Нетли обернулся, чтобы спросить своих друзей, но их не было. Йоссариан и Дэнбар исчезли. Старик зловредно расхохотался, откровенно потешаясь над горестным изумлением Нетли. А тот нерешительно замер, и лицо у него потемнело от стыда. Потом он сорвался с места и бросился в ближайший коридор, надеясь отыскать, пока не поздно, своих друзей, чтобы вернуть их в гостиную для обсуждения сногсшибательной новости про драматическую встречу майора… де Каверли с гнусным стариком. В коридоре стояла темень. И ни единой полоски света под закрытыми дверьми. Было уже очень поздно. Нетли прекратил безнадежные поиски. Он решил, что ему не остается ничего другого, как вернуться к возлюбленной и отправиться с нею в постель, чтобы после деликатных, обоюдонежных утех подумать о совместном будущем, но, когда он вернулся в гостиную, она уже ушла спать, и ему не оставалось ничего другого, как возобновить бесплодный спор с омерзительным стариком, который, однако, поднялся, едва он вошел, из своего кресла, насмешливо извинился за поздний час и тоже исчез, оставив Нетли в обществе двух смутноглазых девиц, не знавших, где ночует его любимая шлюха, и удалившихся на покой после неудачных попыток завести с ним платный роман, так что ему не оставалось ничего другого, как лечь спать в опустевшей гостиной одному — на узкой, короткой и кочковатой кушетке.
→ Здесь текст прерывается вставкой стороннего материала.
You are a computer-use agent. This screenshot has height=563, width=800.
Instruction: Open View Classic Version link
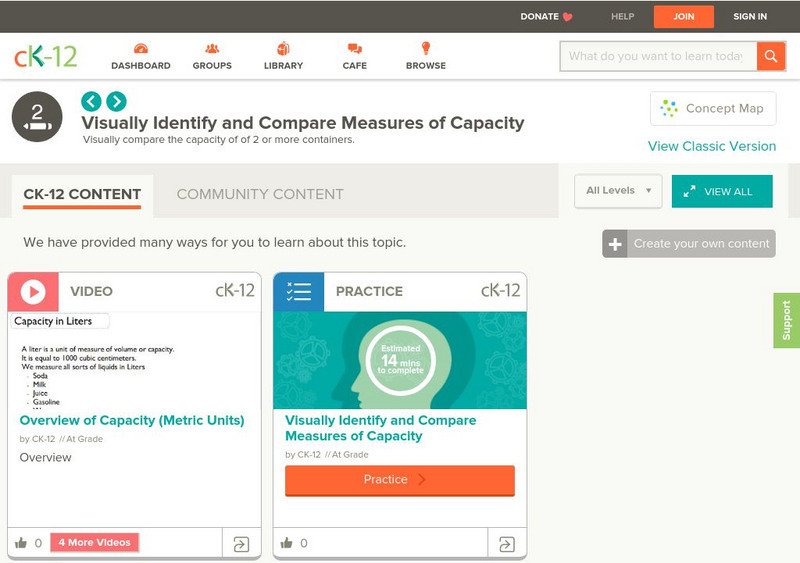click(711, 146)
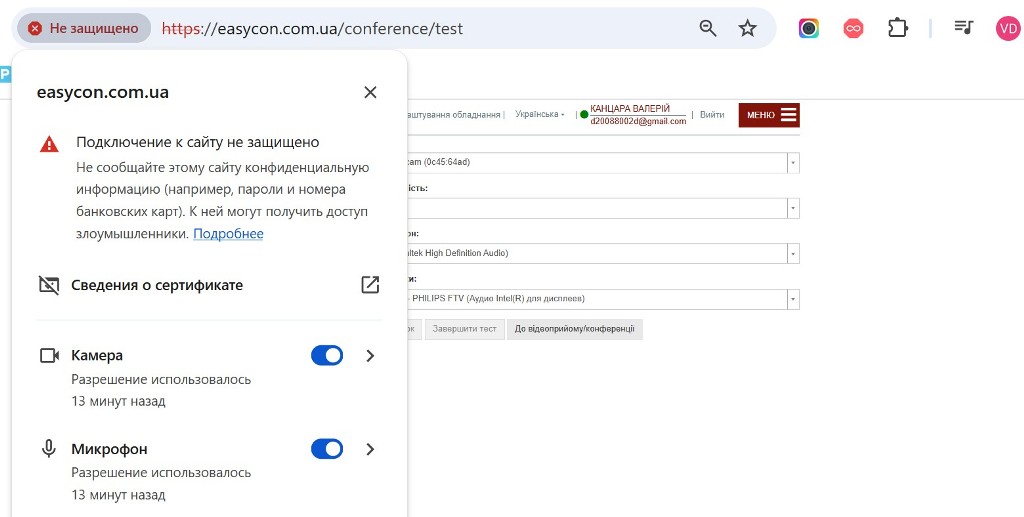
Task: Open the Українська language dropdown
Action: (540, 115)
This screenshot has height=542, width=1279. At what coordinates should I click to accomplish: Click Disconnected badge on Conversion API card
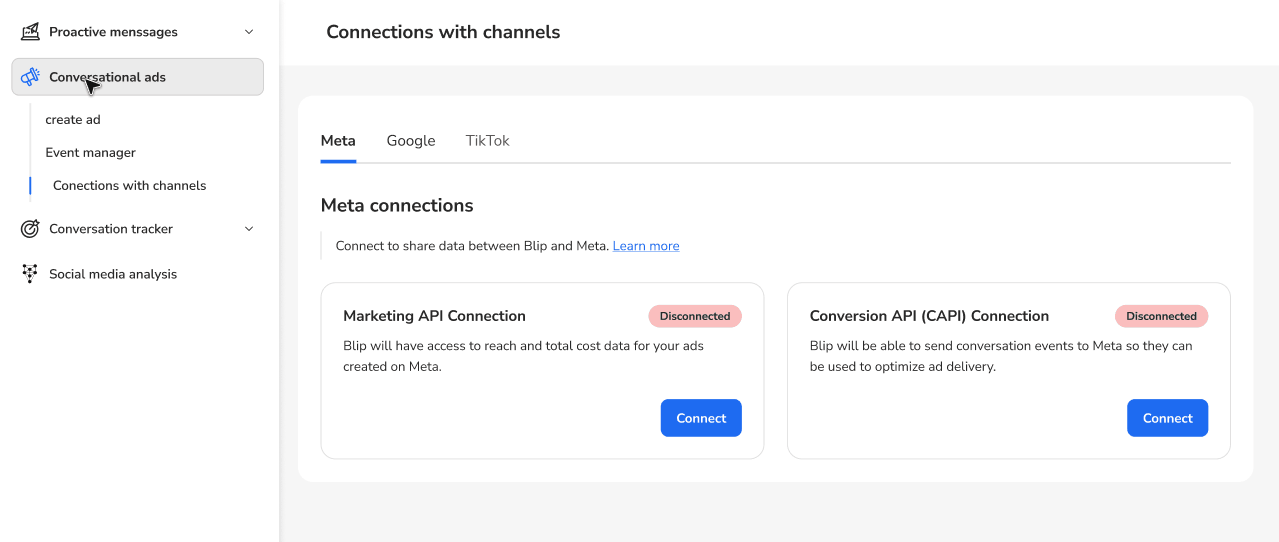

Нетли был привлекательный, чувствительный и богатый юноша девятнадцати лет с темными волосами и доверчивыми глазами, проснувшийся утром на кушетке с вывихнутой шеей и глухим непониманием, куда его занесло. Он был деликатен и вежлив. Он прожил почти двадцать лет без травм, надрывов, неврозов и ненависти, что служило для Йоссариана безусловным доказательством его ненормальности. Ему досталось в удел совершенно безоблачное детство, хотя никто его особенно не баловал. Он прекрасно ладил с братьями и сестрами и обошелся без ненависти к родителям, даром что они всегда желали ему добра.
Он сызмальства был приучен порицать людей вроде Аафрея, которых его матушка называла пролазами, и Миндербиндера, которых его отец называл пронырами, но как они выглядят — он не знал, потому что их даже близко к нему не подпускали. Насколько он мог припомнить, у них дома — будь то в Филадельфии, Нью-Йорке, Мэйне, Саутгемптоне, Лондоне, Довиле, Париже или где-нибудь на юге Франции — появлялись только леди и джентльмены, коих нельзя было отнести к выскочкам и пронырам. Его матушка, происходившая из старинного рода Торнтонов, древних уроженцев Новой Англии, была дочь Американской революции, а отец — сукин сын.